___ READING TEXT

Investigators are sorting through evidence and plan to contact family members as they try figure out who killed a 5-year-old Spanaway boy and what prompted the homicide-suicide of his parents.
But even that work might not explain why David Stewart fatally shot his wife, Kristy Sampels, and which of them killed their son, Jordan.
“Everybody wants to have answers,” Pierce County sheriff’s spokesman Ed Troyer said Thursday. “We can do what we can, but that doesn’t mean we are going to have answers.”
He added the three people who know what happened are dead.
“There’s nobody left to prosecute,” Troyer said. “There’s no note.”
Stewart, a 38-year-old Army sergeant and combat medic, shot himself Tuesday at the end of a high-speed pursuit that started when he sped past a Washington State Patrol trooper on Interstate 5.

______
___ LISTED ENTRIES

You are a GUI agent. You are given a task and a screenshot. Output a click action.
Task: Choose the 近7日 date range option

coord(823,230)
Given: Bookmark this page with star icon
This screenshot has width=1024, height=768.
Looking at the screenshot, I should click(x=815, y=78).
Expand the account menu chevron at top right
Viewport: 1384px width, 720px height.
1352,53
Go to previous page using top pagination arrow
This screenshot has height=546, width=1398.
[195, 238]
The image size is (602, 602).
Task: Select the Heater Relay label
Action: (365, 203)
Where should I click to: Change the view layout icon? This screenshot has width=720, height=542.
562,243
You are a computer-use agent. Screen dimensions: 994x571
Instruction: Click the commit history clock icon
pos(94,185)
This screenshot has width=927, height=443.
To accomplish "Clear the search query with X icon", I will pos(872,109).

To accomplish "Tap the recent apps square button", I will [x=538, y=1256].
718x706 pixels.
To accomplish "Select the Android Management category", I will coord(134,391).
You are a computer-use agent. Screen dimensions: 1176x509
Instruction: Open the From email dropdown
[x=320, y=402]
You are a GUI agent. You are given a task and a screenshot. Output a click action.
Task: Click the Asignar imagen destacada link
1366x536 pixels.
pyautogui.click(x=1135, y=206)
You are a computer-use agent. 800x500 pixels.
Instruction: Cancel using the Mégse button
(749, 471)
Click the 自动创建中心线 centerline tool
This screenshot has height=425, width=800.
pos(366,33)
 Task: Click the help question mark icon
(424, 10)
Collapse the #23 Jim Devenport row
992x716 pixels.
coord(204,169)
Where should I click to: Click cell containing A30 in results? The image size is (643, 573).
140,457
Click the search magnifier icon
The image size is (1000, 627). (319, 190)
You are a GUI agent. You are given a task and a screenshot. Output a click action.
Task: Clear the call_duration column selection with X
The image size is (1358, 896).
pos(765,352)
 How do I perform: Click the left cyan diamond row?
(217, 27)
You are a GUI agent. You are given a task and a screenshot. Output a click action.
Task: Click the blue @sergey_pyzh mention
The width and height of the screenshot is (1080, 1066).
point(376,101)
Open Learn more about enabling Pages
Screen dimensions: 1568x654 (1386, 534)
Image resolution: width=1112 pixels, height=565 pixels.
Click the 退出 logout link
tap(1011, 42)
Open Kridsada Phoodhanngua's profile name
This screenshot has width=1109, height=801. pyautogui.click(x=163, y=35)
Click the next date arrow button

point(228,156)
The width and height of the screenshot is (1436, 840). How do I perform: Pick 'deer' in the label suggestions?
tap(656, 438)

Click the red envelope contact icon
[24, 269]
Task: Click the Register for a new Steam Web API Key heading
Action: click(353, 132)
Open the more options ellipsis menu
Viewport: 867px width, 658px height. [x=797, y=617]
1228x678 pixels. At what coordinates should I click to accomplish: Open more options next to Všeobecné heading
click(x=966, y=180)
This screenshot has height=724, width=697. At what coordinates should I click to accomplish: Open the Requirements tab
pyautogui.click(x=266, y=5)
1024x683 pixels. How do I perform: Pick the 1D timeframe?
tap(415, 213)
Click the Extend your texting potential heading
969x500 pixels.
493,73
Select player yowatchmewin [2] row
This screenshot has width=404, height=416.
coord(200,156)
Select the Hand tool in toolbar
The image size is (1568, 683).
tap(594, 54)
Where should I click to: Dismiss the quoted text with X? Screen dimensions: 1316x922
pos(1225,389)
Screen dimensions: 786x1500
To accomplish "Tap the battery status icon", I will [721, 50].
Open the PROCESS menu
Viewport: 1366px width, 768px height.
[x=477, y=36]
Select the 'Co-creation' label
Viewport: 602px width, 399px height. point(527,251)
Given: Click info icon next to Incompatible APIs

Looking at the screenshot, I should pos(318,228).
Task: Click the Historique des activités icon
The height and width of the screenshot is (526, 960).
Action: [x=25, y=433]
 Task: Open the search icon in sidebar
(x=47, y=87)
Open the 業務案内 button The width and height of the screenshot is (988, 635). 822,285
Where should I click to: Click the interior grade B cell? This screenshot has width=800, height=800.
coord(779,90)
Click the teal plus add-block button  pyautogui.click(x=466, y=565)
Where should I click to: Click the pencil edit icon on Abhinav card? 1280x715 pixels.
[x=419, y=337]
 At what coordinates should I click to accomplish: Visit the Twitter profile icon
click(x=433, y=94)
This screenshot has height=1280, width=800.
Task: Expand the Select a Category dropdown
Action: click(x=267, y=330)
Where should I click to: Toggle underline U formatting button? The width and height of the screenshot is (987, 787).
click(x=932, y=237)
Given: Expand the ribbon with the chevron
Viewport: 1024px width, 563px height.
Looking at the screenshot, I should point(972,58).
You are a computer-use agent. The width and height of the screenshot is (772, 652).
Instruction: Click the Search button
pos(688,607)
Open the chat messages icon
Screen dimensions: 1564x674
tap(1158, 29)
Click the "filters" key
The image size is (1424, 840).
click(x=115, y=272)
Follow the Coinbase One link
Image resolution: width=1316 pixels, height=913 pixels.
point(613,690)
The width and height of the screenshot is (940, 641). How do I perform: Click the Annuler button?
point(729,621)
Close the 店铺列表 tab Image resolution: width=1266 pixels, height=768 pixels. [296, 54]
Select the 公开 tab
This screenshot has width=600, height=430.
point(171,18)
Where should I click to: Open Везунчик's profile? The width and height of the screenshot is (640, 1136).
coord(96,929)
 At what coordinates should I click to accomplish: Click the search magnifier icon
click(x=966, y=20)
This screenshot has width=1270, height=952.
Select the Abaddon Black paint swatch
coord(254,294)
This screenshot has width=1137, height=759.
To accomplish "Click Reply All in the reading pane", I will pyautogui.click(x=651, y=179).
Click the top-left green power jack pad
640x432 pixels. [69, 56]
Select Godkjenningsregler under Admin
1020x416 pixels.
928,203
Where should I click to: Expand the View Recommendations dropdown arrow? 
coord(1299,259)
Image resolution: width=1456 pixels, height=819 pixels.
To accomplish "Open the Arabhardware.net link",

______

__TASK PROMPT__: In the news report above on the Spanaway deaths, what rank did David Stewart hold in the Army?

__ANSWER AREA__: He was an Army sergeant.